**Instructions**
**1.** Repeat word for word the passage of the article on seniors and college processes, starting at "Preparing for college" and ending at "take standardized tests.".
**2.** Render this sentence from the article on seniors and college processes into Spanish: "This year, it is more challenging to tour college campuses, earn scholarships, and take standardized tests."

**Reading text**
----------

New normal for seniors: college processes online


College processes going online with the pandemic proves to be a new challenge for seniors: Virtual tours are less personal and standardized tests are harder to take.


Preparing for college is exciting but at the same time, stressful considering the setbacks associated with the pandemic. This year, it is more challenging to tour college campuses, earn scholarships, and take standardized tests. 

Although PHS students had the opportunity to take the ACT in Oct. upon the return to in-person school, many students nationwide have not been able to take the test with the pandemic restrictions. Even students who took the test in October, have a slim chance of retaking it as locations are restricting the number of students who can be on site. Once the site fills up, it is not uncommon for the test’s location to be changed, making college procedures more difficult for students. Senior Grace Pittman notes that the “standardized testing and time management,” was very difficult because she had to “find a time and a place to take the ACT.” Fortunately, many colleges have lightened the requirements of standardized testing, which is a relief to some, but a disservice to others. Finding scholarships requires more creativity as it is not as easy to get recognized by colleges. Senior James Kinney said, “Since test scores like the ACT and SAT aren’t really important this year, that’s changed how some scholarship stuff has worked and made it harder to find some scholarships.”

----------

**Provided records**
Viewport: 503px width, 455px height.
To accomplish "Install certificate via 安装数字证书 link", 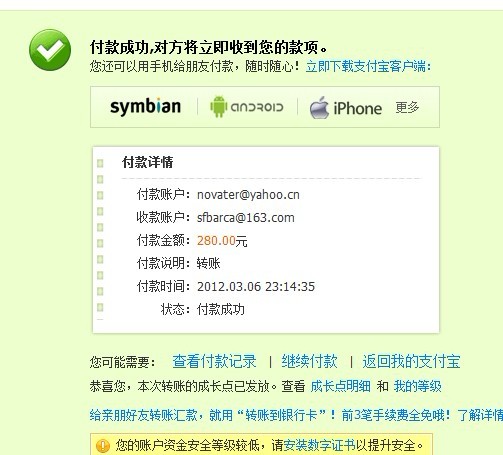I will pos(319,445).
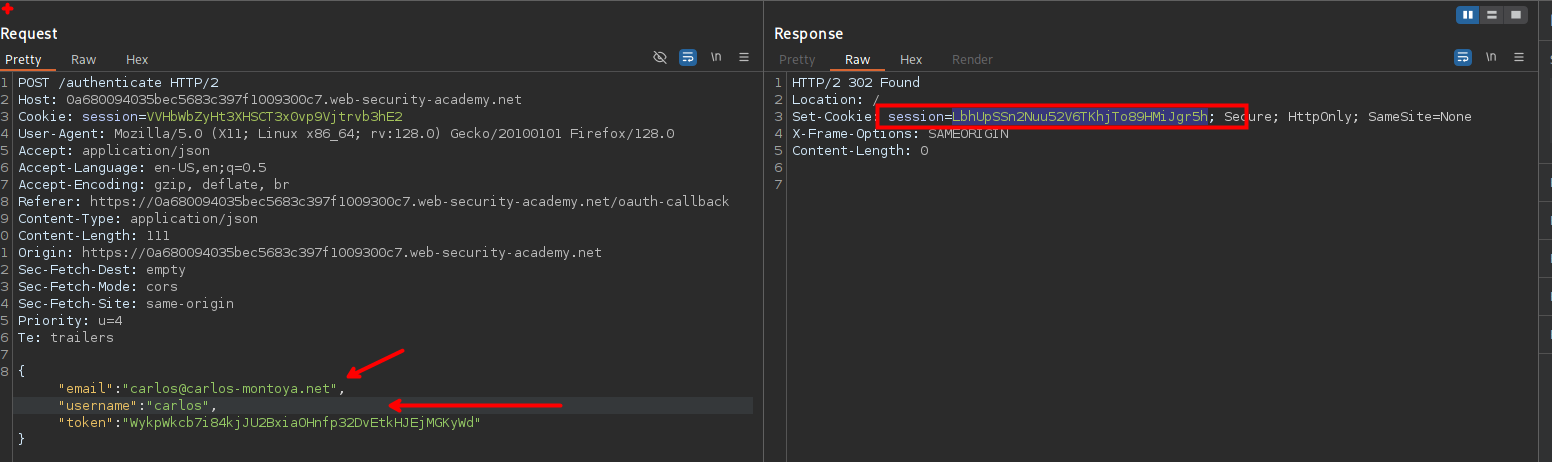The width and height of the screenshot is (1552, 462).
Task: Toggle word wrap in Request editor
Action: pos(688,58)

----------

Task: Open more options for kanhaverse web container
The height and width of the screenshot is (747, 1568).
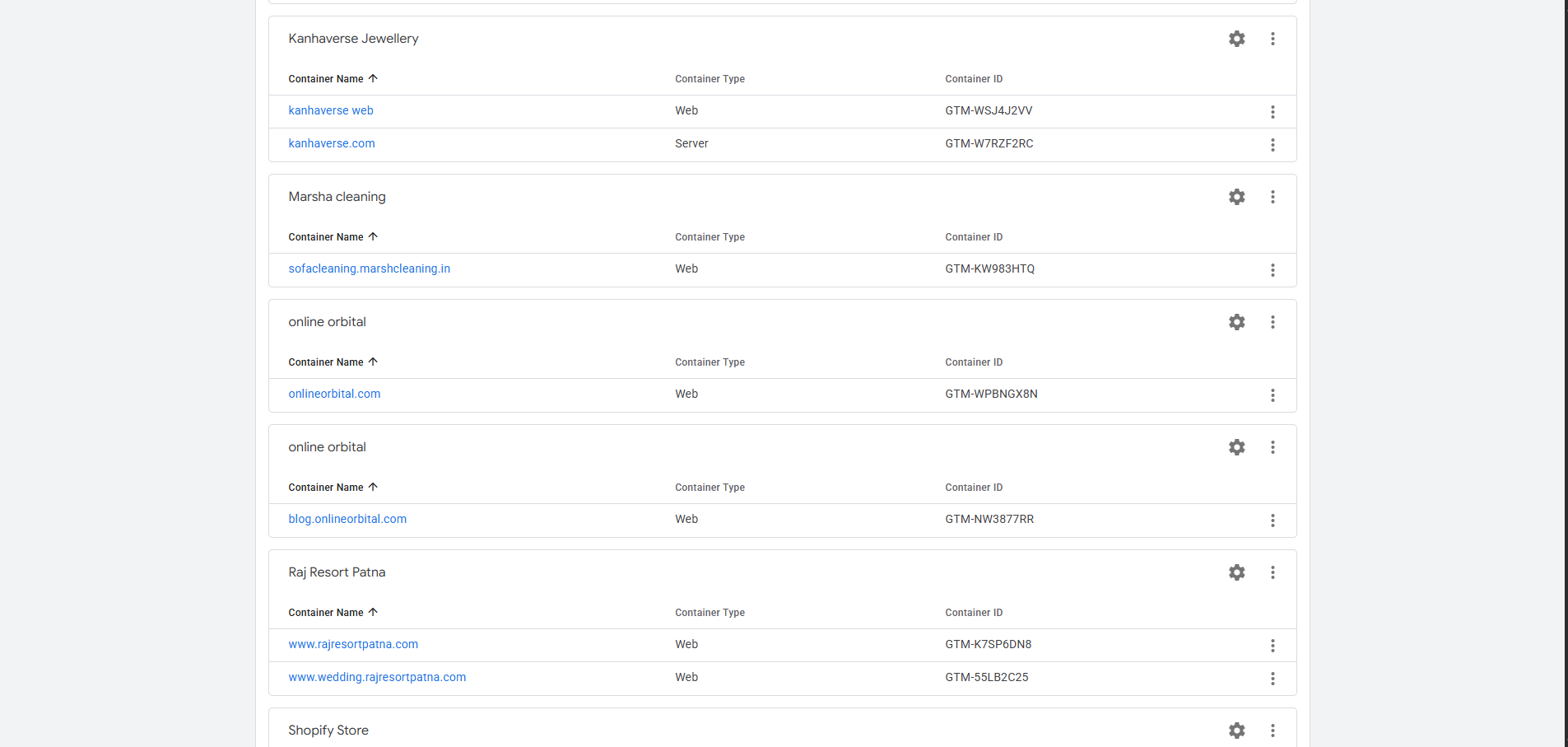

----------

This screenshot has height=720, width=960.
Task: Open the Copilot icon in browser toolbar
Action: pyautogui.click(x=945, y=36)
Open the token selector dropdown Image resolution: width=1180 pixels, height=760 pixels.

----------

**Exercise responses**
**1.**
Preparing for college is exciting but at the same time, stressful considering the setbacks associated with the pandemic. This year, it is more challenging to tour college campuses, earn scholarships, and take standardized tests.

**2.** Este año, es más difícil recorrer los campus universitarios, obtener becas y presentar exámenes estandarizados.